Twombly's world is our world, of course, but with better technology, enabling people to touch one another in ways that are paradoxically ever more distancing. This is not a new idea in speculative fiction, of course.

Omnipresent smart devices allow Twombly, as they do everyone else, to retreat deeper into his interior even as his physical self exists within the guts of a megacity. Each citizen, to some degree, is an otaku, a digital shut-in, preferring the easy intimacy of man-machine interaction to the messy, contradictory and ill-defined nature of real human interaction.

Twombly treats a date (Olivia Wilde) like an emotional automated teller machine - he takes what he needs and no more, a pattern he might have adopted with soon-to-be former wife Catherine (Mara).
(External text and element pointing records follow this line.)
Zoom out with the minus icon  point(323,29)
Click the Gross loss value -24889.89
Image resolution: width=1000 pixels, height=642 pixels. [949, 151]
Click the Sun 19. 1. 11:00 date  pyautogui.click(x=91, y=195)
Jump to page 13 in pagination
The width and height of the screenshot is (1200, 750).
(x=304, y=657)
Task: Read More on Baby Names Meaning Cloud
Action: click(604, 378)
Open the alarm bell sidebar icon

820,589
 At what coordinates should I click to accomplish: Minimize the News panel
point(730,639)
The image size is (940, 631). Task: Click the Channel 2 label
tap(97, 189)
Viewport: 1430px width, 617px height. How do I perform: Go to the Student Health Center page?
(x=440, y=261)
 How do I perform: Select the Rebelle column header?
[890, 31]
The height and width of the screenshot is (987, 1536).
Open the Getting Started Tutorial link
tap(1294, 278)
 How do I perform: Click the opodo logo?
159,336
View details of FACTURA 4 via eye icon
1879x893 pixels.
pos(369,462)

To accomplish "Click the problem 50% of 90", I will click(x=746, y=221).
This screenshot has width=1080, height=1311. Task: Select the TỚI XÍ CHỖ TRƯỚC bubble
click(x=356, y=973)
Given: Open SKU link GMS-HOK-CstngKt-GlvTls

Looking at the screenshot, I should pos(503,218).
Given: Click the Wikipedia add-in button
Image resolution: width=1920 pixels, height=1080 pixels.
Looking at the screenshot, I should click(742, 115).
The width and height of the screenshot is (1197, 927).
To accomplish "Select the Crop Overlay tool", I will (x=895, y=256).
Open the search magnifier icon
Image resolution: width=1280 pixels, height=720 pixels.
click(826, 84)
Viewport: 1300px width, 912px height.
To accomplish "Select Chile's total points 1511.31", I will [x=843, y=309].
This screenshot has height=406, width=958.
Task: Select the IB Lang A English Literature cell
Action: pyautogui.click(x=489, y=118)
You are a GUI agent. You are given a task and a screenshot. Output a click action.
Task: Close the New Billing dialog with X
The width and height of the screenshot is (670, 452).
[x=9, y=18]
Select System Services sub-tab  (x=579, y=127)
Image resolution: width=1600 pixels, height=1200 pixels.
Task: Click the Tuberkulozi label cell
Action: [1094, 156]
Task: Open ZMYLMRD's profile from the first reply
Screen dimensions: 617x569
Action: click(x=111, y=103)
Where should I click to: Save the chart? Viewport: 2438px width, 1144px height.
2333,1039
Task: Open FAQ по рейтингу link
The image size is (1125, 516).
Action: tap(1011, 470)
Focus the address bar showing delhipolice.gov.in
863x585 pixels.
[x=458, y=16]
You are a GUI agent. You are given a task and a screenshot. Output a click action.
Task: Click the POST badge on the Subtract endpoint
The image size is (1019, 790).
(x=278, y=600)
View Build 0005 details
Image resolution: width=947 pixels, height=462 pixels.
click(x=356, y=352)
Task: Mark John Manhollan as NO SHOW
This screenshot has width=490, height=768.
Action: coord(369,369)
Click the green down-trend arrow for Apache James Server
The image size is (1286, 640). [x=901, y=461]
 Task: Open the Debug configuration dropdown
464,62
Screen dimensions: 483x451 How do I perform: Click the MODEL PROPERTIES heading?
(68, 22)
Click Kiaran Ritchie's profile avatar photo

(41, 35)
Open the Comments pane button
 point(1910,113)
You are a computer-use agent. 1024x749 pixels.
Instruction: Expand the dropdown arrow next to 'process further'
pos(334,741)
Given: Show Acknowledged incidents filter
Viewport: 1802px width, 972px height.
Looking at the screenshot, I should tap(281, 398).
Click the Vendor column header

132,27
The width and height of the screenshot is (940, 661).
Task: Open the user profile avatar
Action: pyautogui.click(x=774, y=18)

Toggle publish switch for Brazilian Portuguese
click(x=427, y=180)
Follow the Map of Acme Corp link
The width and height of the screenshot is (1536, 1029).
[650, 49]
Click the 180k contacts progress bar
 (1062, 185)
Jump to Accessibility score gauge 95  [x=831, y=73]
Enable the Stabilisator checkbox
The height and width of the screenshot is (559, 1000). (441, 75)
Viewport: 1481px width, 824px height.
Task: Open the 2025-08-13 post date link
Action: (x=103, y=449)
With neighbour and close friend Amy (Amy Adams), he has a deep bond, but it is one complicated by their ties to their artificial soulmates. Phoenix, as the maudlin introvert whose confidence and happiness grow as he falls deeper in love with a voice in his earpiece, gives the performance of his career.

Johansson's reading of Samantha - warm and sultry at first, then wiser and more distant as her mind evolves - is faultless. The love story that plays out between human and abstract intelligence - the soul of the machine - develops romantically between Twombly and Samantha, and platonically between Amy and her computer.

Their ties to machine avatars, entities with bottomless reserves of sympathy, are never shown to be creepy or dehumanising. Rather, Jonze says the opposite is true. That line of thinking gives this work the power to move, and most of all, to surprise.